Fidan ABD’nin Trump’ın ilk başkanlık döneminde Suriye’den çekilmeyi istediğini ve denediğini ancak o dönem Amerikan sisteminin bunu dinlemediğini ve razı olmadığını anımsattı. Trump 2018 yılında Suriye’den çekilme kararını açıklamıştı ancak bizzat kendi kabinesinde çatlak oluşmuştu. Çünkü Trump’ın kararını uygulamamak için dönemin ABD Savunma Bakanı James Mattis istifasını vermişti. Mattis Trump’ın kararından bir yıl önce ABD’nin Kandil’deki PKK yönetimiyle Suriye’deki parçası YPG’yi ayrı tutmaktan söz ediyor, bunu ısrarla Türkiye’ye de tavsiye ediyordu.

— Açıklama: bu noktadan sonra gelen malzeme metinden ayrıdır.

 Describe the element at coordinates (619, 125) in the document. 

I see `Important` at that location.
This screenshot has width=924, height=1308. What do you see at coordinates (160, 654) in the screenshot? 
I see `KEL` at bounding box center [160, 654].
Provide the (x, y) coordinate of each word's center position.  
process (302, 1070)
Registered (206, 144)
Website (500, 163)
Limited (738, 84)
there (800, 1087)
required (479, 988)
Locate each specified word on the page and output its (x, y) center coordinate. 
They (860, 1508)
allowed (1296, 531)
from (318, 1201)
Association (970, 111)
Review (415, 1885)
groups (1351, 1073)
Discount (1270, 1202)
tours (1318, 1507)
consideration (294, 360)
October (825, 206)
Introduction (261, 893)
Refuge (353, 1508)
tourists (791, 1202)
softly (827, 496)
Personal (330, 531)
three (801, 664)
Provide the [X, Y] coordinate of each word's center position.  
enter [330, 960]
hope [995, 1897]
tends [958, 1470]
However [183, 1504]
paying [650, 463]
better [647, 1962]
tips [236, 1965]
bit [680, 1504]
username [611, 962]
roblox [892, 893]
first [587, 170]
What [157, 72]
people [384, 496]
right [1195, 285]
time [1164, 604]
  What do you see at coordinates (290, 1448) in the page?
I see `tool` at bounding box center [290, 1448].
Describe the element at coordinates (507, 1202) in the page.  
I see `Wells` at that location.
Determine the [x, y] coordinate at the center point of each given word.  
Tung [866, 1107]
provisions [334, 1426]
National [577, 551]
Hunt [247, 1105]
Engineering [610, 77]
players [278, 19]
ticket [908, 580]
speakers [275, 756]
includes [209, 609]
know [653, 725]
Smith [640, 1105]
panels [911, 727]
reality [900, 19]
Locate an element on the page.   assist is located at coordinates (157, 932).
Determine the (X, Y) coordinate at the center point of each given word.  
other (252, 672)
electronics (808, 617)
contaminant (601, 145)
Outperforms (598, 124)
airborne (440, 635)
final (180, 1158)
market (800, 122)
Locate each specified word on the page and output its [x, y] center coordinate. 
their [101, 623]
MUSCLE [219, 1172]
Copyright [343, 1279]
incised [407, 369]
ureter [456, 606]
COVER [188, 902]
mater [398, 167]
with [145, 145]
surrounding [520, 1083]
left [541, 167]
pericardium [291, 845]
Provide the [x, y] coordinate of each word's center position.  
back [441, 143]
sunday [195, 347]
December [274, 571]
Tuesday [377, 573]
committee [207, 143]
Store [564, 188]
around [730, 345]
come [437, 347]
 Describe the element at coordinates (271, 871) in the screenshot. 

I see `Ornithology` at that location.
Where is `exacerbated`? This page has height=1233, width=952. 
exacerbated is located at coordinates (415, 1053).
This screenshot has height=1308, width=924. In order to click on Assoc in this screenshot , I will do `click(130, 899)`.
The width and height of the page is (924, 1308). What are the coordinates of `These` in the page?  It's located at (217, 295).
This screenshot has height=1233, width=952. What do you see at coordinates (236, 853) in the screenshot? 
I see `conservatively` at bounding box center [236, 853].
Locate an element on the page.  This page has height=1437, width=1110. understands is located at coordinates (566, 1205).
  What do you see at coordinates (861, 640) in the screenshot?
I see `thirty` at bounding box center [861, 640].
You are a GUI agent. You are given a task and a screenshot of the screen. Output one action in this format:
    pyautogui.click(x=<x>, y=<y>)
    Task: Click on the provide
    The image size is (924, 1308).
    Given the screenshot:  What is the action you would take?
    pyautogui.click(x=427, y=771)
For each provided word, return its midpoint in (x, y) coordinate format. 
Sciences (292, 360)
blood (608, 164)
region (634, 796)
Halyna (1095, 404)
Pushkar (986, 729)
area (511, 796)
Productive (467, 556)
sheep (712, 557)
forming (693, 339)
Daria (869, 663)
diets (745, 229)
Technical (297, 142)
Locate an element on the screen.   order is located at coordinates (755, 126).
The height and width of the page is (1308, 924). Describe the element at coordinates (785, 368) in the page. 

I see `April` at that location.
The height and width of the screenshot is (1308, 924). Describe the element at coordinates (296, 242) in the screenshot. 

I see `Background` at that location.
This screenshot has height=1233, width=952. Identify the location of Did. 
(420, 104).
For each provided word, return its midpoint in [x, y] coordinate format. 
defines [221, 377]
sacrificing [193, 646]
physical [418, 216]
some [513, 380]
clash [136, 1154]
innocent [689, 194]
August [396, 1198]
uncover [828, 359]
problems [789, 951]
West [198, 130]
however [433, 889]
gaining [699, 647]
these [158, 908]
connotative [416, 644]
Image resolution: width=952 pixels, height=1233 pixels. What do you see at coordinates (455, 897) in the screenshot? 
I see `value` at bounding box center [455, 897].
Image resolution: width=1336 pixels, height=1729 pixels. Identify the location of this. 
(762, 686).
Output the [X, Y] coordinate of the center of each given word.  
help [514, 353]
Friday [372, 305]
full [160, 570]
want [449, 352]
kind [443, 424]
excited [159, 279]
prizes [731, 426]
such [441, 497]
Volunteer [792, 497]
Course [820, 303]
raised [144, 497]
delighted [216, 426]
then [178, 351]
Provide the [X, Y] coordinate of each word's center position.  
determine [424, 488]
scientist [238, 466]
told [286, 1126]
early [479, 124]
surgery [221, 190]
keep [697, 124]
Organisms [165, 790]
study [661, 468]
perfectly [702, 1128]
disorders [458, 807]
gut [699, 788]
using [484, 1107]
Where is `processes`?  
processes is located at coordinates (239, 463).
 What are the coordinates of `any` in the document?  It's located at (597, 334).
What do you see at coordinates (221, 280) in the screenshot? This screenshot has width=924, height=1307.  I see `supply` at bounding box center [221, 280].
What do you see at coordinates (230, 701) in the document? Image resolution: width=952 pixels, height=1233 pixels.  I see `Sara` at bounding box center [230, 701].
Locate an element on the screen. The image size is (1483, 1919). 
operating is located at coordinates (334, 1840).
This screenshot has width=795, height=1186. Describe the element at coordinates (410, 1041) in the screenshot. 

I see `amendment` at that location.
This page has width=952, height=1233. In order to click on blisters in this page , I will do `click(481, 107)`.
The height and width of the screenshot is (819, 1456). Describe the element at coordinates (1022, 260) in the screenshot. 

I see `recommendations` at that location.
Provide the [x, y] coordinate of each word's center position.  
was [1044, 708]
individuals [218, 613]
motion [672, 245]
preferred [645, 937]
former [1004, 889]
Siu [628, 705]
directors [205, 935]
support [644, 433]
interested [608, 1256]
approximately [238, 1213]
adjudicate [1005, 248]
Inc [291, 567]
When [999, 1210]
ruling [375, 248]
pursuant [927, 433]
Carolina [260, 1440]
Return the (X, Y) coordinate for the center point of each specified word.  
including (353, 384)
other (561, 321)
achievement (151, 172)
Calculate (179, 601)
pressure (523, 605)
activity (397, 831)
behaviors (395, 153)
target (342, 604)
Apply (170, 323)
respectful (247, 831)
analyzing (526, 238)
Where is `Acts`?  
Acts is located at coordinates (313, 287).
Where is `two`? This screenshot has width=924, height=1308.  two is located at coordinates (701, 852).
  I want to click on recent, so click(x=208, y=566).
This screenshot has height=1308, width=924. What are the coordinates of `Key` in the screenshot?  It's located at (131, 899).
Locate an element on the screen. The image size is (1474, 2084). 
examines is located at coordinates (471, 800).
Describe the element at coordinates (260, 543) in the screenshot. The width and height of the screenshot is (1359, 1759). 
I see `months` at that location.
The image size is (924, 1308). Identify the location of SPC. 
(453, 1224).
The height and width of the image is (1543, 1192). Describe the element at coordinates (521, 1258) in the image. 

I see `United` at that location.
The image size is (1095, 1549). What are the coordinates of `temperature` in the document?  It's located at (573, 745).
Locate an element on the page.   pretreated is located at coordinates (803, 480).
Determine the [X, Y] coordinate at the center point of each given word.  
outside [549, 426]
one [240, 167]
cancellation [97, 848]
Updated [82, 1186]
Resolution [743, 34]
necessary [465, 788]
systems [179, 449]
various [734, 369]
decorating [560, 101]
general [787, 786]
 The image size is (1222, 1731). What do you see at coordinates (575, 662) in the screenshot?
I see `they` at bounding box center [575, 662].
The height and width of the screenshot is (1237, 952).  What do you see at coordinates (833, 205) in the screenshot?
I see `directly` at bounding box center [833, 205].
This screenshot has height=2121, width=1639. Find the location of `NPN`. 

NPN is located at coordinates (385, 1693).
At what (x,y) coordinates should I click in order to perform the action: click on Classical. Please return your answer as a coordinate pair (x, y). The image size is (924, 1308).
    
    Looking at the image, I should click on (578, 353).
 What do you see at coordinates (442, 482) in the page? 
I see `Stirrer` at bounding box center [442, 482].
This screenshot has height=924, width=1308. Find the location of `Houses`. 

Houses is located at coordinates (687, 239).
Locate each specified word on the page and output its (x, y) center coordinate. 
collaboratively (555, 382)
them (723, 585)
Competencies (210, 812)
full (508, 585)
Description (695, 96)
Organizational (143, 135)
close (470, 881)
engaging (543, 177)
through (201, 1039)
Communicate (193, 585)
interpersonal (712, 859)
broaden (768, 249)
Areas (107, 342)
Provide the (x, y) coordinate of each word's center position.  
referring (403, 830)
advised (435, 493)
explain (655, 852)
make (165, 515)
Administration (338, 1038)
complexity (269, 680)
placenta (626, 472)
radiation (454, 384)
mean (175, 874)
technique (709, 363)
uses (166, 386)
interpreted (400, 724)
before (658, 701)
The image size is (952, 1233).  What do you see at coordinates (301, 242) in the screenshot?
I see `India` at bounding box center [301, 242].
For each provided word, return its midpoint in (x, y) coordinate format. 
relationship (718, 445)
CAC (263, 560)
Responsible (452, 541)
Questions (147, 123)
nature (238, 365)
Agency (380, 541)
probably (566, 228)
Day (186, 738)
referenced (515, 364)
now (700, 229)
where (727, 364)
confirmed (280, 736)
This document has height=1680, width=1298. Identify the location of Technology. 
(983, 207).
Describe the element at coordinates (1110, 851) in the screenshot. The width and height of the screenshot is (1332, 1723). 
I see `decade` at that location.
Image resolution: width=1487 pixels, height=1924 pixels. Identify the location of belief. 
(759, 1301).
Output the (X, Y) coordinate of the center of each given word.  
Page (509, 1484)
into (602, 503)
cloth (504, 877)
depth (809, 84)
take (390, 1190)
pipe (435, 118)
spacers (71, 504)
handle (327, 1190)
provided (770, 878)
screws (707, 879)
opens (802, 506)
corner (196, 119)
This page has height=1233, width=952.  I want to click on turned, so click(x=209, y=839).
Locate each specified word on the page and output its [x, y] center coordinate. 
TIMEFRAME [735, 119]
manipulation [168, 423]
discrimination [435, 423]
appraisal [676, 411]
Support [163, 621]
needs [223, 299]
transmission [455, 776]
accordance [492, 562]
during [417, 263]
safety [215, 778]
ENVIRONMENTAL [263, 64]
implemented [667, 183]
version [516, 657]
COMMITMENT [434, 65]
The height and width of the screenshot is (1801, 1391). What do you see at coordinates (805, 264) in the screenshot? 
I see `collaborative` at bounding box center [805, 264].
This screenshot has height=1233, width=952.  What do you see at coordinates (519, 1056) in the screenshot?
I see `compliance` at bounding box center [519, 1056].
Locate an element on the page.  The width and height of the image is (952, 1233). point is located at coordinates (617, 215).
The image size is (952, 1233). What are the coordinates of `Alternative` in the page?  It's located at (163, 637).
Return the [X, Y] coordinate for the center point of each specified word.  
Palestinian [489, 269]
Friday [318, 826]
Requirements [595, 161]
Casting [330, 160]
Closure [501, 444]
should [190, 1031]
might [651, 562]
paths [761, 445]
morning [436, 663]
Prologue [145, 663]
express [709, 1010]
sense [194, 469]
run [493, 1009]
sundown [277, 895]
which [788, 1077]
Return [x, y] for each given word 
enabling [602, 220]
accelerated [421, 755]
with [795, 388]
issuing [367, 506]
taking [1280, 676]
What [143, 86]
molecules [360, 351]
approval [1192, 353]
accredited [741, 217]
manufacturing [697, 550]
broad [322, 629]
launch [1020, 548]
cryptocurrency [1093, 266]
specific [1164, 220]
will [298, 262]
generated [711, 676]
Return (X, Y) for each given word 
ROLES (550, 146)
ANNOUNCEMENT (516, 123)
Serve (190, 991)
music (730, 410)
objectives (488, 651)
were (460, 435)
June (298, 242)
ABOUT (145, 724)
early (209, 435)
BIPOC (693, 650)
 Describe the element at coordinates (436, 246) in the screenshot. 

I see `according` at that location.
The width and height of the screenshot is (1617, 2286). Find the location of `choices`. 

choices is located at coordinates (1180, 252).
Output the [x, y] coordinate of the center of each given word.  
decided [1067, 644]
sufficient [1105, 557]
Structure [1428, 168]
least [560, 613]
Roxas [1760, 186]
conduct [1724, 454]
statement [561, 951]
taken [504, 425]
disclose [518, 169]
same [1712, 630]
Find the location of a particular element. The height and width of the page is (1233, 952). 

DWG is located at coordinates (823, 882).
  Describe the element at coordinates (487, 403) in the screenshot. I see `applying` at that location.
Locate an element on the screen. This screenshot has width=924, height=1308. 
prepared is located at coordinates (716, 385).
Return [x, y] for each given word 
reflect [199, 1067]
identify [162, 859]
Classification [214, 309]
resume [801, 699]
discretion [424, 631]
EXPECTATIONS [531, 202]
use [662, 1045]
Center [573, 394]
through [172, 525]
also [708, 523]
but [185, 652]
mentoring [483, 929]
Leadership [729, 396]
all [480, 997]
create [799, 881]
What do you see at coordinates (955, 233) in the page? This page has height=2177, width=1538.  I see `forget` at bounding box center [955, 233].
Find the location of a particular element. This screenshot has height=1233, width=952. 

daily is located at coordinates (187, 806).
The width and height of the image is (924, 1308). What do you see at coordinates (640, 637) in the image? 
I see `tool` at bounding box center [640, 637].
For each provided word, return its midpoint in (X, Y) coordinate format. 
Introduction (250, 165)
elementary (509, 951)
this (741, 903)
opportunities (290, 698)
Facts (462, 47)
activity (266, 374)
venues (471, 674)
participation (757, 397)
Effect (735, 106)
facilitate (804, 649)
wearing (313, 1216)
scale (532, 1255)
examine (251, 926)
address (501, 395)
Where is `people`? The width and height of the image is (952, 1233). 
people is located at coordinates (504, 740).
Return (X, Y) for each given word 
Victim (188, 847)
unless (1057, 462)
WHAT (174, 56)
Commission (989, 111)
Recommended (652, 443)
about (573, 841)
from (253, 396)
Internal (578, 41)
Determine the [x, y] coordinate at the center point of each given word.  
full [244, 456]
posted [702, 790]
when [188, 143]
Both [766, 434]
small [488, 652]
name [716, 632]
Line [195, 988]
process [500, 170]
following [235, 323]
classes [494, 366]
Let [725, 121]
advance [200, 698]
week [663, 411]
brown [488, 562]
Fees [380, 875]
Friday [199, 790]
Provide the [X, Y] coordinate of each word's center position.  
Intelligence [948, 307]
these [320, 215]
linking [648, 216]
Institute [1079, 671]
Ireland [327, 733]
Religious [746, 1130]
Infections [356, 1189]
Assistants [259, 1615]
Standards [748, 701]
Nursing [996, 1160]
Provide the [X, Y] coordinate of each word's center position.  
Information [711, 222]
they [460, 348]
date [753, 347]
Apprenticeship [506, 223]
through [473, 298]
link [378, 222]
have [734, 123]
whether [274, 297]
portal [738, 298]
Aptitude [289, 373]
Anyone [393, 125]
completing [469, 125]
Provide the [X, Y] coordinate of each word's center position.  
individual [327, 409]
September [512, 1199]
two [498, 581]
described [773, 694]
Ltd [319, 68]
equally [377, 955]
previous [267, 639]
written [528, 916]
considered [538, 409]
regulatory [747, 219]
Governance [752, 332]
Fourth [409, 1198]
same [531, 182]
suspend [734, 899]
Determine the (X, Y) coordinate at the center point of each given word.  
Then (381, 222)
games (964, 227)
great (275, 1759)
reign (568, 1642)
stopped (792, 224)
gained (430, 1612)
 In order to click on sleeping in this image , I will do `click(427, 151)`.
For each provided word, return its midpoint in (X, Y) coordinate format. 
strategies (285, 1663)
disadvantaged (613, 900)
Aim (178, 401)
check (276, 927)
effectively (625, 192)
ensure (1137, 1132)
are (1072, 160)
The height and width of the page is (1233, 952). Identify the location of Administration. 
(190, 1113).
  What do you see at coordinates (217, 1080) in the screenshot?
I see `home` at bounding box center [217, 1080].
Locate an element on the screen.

Sözlerini “Trump yönetiminin PKK/PYD ile olan ilişkisini gözden geçireceğini değerlendiriyorum. Çünkü biz bu konuda ne kadar ciddi olduğumuzu kendilerine her fırsatta iletiyoruz” diye sürdüren Fidan, Demokratların da son zamanlarda böyle bir arayışın içine girdiğini söyledi. Bunun sebebi olarak işbirliğinin sürdürülemezliğini gördüğünü söyleyen Fidan “Geçici olarak başlayan bir şeyin bu kadar uzun sürmesi ve Türkiye gibi bir müttefikin artık başka bir noktaya itilmesi, rasyonel ve stratejik olarak izahı olmayan bir konu. Açıkçası biz bunu çok fazla sineye çekemeyeceğimizi, çekmeyeceğimizi onlara gösteriyoruz ve bu yolda da devam etmemiz gerekiyor” dedi.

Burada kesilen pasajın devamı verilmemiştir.